==== DOCUMENT SECTION ====
Whether Randolph and Grizzlies leading scorer Rudy Gay were experiencing opening-night hangovers — both were held scoreless in the opening quarter — after an eventful Monday afternoon that was highlighted by new majority owner Robert Pera addressing fans and the media for the first time since the league approved the sale of the franchise remains unclear. Regardless, Pondexter’s assertiveness proved to be the difference-maker for a Memphis team that got off to a lethargic start against the Jazz.
The Grizzlies (2-1) travel to play at the Milwaukee Bucks (2-0) Wednesday night at 7 (CST).
In 22-plus minutes versus Utah, the most among Grizzlies reserves, Pondexter registered 14 points on 5 of 8 field goals as the Grizzlies erased a 12-point first-half deficit to seize a franchise record 12th consecutive regular season home win dating back to last season.
Among the biggest questions for the Grizzlies heading into this season was which players would step up and help fill the void left by ex-Memphis and current Dallas Mavericks guard O. J. Mayo. The 24-year-old Pondexter, less than a week removed from having his fourth-year option exercised through the 2013-14 season, provided the team with some much-needed answers Monday.
After replacing starter Tony Allen in the lineup at the 7:05 mark of the opening quarter, Pondexter exhibited what Grizzlies coach Lionel Hollins hopes are signs of things to come. He knocked down midrange and three-point shots. He was aggressive defensively and in attacking the boards.
And, occasionally, he demonstrated his athleticism, converting a couple of fast-break dunks, one of which he executed during a key 5-0 spurt in the early in the second quarter that trimmed Memphis’ deficit to 27-25. Pondexter, sprinting down court, fielded an outlet pass from fellow reserve Jerryd Bayless then threw down a thunderous one-handed slam over Utah’s Jeremy Evans that drew rave reviews among the announced 17,401 specators in attendance.
Acquired by Memphis from New Orleans for Greivis Vasquez one day before the start of the condensed 66-game regular season last year, Pondexter managed eight of his 14 points (three shy of his career high) while converting each of his three field goal attempts in the pivotal third for the Grizzlies, who limited the Jazz to 31.8 percent shooting and outscored Utah, 27-18, in the frame. By game’s end, much of the talk was centered not just on the franchise’s new owner and a visit to the Bluff City by commissioner David Stern, but also the Grizzlies’ second-half surge that eventually translated into another grind-it-out win after a sluggish start.
“We started the game really slow,” Hollins said. We weren’t cutting (offensively). We were taking too many jump shots. When we got in the other unit, everybody started doing what they were supposed to do.”
====
### YOUR TASKS
1. In the Grizzlies game story, rewrite the passage starting with "Acquired by Memphis" and going on through "a sluggish start.", swapping "Bluff City" for "city of Memphis".
2. Name every player the Grizzlies game story mentions by name, not counting coaches, owners or league officials.
3. Pick up the Grizzlies game story after its final sentence and keep it going.
==== GIVEN MATERIAL ====
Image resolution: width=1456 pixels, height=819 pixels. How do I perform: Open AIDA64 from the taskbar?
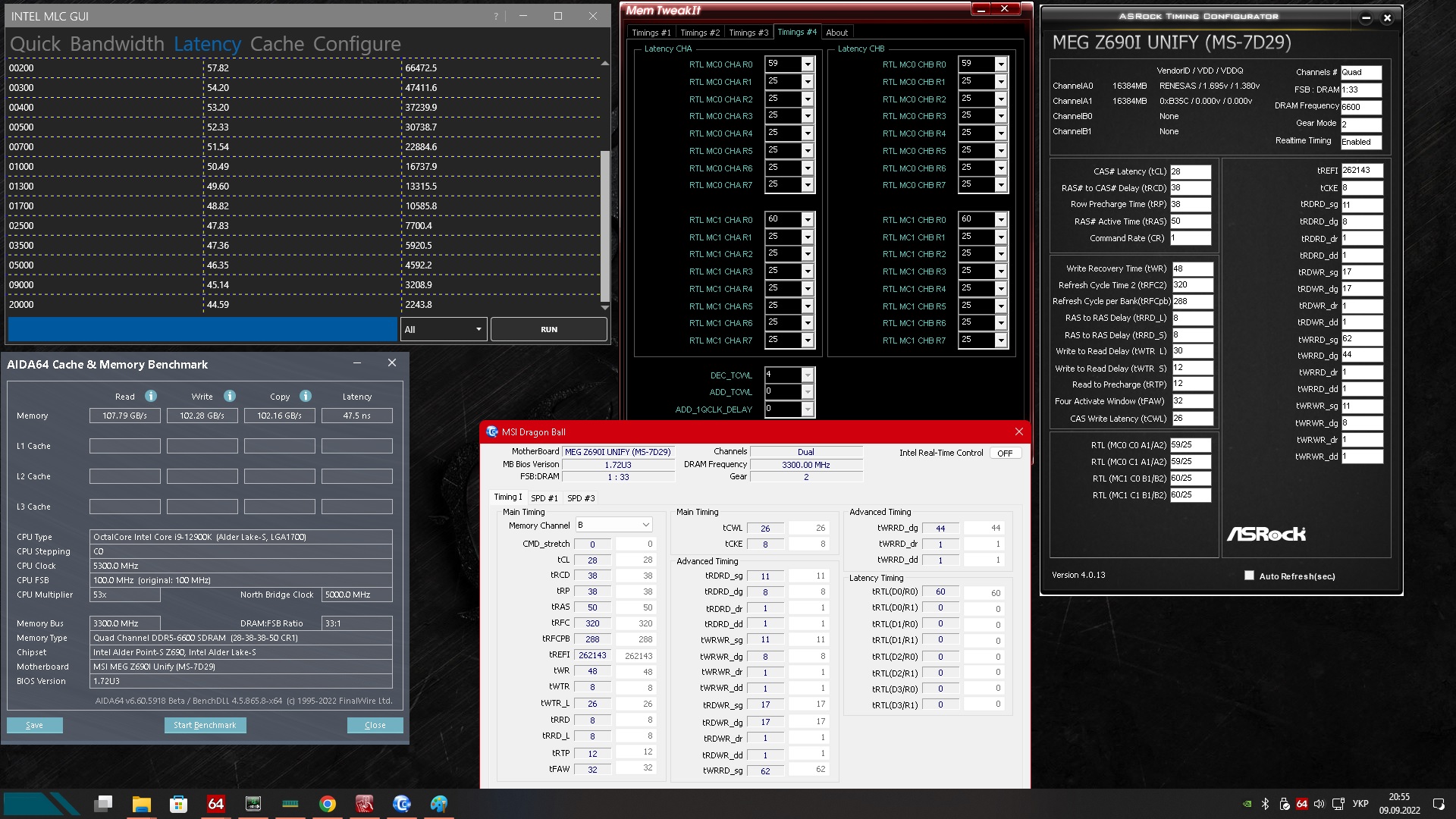click(215, 804)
====
### TASK-BY-TASK OUTPUTS
1.
Acquired by Memphis from New Orleans for Greivis Vasquez one day before the start of the condensed 66-game regular season last year, Pondexter managed eight of his 14 points (three shy of his career high) while converting each of his three field goal attempts in the pivotal third for the Grizzlies, who limited the Jazz to 31.8 percent shooting and outscored Utah, 27-18, in the frame. By game’s end, much of the talk was centered not just on the franchise’s new owner and a visit to the city of Memphis by commissioner David Stern, but also the Grizzlies’ second-half surge that eventually translated into another grind-it-out win after a sluggish start.

2. Randolph, Rudy Gay, Pondexter, O. J. Mayo, Tony Allen, Jerryd Bayless, Jeremy Evans, Greivis Vasquez

3.
Especially Pondexter who, given his solid basketball roots — his father, Roscoe Pondexter, was a third-round pick by the Boston Celtics in 1974 and played professionally overseas for 10 seasons — is wasting little time filling in for the departed Mayo.
Much of his early success, Pondexter said, is attributed to the fact that he spent a majority of the offseason conditioning intensely in Los Angeles. And, unlike last year, when NBA teams did not engage in a full-fledge training camp because of the 149-day lockout, Pondexter had the luxury of upgrading his mechanics with the help of Gay, a seven-year veteran whom he admittedly has anointed his mentor.
“Rudy worked with me a lot,” Pondexter said. “He’s really helped me to become a better player. He should have been an All-Star (last year). He always tells me to be aggressive, to be myself, and everything else will fall into place.”
The biggest concern now, at least for Pondexter, is whether he can have an immediate impact as Mayo enjoyed in three seasons in Memphis. That the Grizzlies are only three games into the season, Hollins said placing such lofty expectations on the second-year pro would be premature. Conversely, he is pleased the Fresno, Calif. native is adjusting comfortably to Memphis and, most of all, his system.
“I thought Quincy always understood his role,” Hollins said. “I mean, last year, he was just a player who was new to this team, in a new city, and trying to figure out his role.”
Given his stellar display in Monday’s home-opener, Pondexter, to his credit, has shown he could very well emerge as a fan-favorite, much like Mayo did during his stint with the Grizzlies.
“I hope so,” Pondexter said. “I’m pretty good guy to get to know.”
Something even reporters are starting to discover. How else to explain the gallery in front of his locker Monday night?